Likewise, both the larvae and their prey must be isolated from the main tank for similar reasons. A mesh tube allows water to flow in and out without risking larvae being sucked into a filter and prevent the food from dispersing too much. For the fire shrimp, a food density of 3-4 organisms per ml of water is required. This technique also works with the closely related peppermint shrimp and could potentially be used for other species of fire shrimp as well.

There is also a considerable commercial and environmental benefit to learning to raise such animals in captivity. As a more unusual species of cleaner shrimp, Palmtag fire shrimp can fetch a good price at a retail aquarium store. The shrimp and other reef animals are therefore collected off of natural reefs in numbers such fragile ecosystems sometimes cannot afford. An entire market revolves around the capture, export and sale of marine life for aquarium use, and it spells bad news for reef stability.

Palmtag said the following is his driving decision behind publishing his experimental processes: “The thought is, by raising these organisms in captivity, we could alleviate some of those pressures on natural populations and therefore reduce some amount of coral reef destruction. In addition to that, although I was never able to—well, I guess I was able to do this in a sense —and that is to give this information to the people who collect the fish. These people, they live in developing countries — they don’t mean to destroy the environment, they’re collecting these fish to feed their families. So the real goal in my mind is to be able to provide them with the know-how to raise these fish in captivity so not only will that preserve their economic well-being but also their ability to sustain their own environment.”

In their reef habitats, fire shrimp fulfill a unique niche as a service organism. As the name cleaner shrimp would suggest, fire shrimp and their cousins feed by removing parasites from the bodies of fish — sometimes even ones inside their mouths. Many of the fish they service would be a predator any other day, but there is a hypothesis that the bright coloration of cleaner shrimp indicates that they are more useful alive than eaten. In nature, this is called a symbiotic relationship: the fish gets a free health screening while the shrimp gets a meal and a free pass from being lunch. It’s much like the relationship between a doctor and a patient, or perhaps a dog and its groomer. The role of the cleaner shrimp carries over into an artificial tank environment as well, increasing the value of obtaining them beyond merely ornamental.

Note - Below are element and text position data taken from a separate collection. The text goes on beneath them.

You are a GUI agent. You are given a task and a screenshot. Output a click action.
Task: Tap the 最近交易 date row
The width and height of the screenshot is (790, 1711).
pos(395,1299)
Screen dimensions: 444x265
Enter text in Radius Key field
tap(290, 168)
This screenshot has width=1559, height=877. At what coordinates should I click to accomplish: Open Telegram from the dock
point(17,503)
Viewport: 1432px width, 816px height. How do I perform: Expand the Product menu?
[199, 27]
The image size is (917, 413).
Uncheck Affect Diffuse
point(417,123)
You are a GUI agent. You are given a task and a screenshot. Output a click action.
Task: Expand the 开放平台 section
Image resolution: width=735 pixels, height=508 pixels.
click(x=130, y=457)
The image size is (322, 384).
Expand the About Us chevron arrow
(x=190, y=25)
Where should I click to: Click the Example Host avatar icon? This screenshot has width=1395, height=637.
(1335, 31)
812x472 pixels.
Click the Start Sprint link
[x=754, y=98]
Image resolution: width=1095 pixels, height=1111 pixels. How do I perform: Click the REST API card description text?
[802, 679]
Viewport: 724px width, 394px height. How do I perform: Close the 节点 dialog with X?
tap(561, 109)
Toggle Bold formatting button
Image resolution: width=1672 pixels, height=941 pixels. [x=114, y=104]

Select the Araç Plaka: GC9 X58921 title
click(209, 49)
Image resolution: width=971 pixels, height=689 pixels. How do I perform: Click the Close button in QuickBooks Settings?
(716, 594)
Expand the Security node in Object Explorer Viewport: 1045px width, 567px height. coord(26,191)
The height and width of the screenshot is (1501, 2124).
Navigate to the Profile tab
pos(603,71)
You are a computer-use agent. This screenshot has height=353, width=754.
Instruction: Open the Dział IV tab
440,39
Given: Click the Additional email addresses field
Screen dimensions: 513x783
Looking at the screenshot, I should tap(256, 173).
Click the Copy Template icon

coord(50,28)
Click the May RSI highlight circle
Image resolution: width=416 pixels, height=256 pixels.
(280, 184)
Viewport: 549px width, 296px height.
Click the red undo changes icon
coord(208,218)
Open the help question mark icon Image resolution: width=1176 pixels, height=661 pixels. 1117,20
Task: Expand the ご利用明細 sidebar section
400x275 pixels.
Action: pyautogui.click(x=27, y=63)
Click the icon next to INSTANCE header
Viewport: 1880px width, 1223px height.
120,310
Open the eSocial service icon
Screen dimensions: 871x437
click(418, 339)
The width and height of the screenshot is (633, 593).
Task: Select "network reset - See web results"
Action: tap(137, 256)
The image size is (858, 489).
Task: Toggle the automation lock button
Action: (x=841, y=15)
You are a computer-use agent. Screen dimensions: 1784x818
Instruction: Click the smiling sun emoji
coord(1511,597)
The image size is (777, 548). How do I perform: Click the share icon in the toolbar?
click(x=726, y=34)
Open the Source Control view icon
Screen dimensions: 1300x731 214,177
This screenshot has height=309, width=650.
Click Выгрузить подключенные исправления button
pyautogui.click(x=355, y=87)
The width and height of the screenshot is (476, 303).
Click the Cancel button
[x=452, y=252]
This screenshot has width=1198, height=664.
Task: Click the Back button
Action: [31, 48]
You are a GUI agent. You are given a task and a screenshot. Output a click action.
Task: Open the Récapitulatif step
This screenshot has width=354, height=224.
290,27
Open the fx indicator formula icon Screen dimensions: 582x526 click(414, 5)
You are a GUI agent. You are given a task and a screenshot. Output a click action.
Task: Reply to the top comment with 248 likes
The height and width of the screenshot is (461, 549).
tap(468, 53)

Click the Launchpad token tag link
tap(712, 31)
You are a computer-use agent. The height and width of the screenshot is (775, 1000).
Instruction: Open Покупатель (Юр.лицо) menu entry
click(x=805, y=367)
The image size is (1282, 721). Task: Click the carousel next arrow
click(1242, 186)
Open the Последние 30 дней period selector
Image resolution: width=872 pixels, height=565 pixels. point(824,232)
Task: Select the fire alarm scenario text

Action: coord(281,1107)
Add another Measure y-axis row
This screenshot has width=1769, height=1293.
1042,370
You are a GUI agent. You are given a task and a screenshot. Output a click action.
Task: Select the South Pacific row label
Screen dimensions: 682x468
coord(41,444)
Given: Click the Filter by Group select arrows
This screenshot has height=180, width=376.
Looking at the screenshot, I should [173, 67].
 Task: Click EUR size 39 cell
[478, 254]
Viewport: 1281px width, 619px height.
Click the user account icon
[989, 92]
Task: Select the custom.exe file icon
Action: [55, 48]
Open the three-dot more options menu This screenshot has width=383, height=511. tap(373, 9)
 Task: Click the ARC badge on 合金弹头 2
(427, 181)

Palmtag used to be in the business of raising marine animals for profit before going into the teaching profession, but he still aspires to be the absolute first to raise a new species as well as to continue to develop protocols for caring for them. His specific interest is in larval nutrition, but he expects he may branch out if he can gather the resources needed. Currently, he is working on rearing spot tailed hogfish, which he has managed to keep alive for 25 days so far. The incredible time and patience required to successfully recreate the environment needed for each brood to survive is testament to the dedication of researchers like Palmtag, who comments, “For however many successes you have, you usually have a dozen failures.”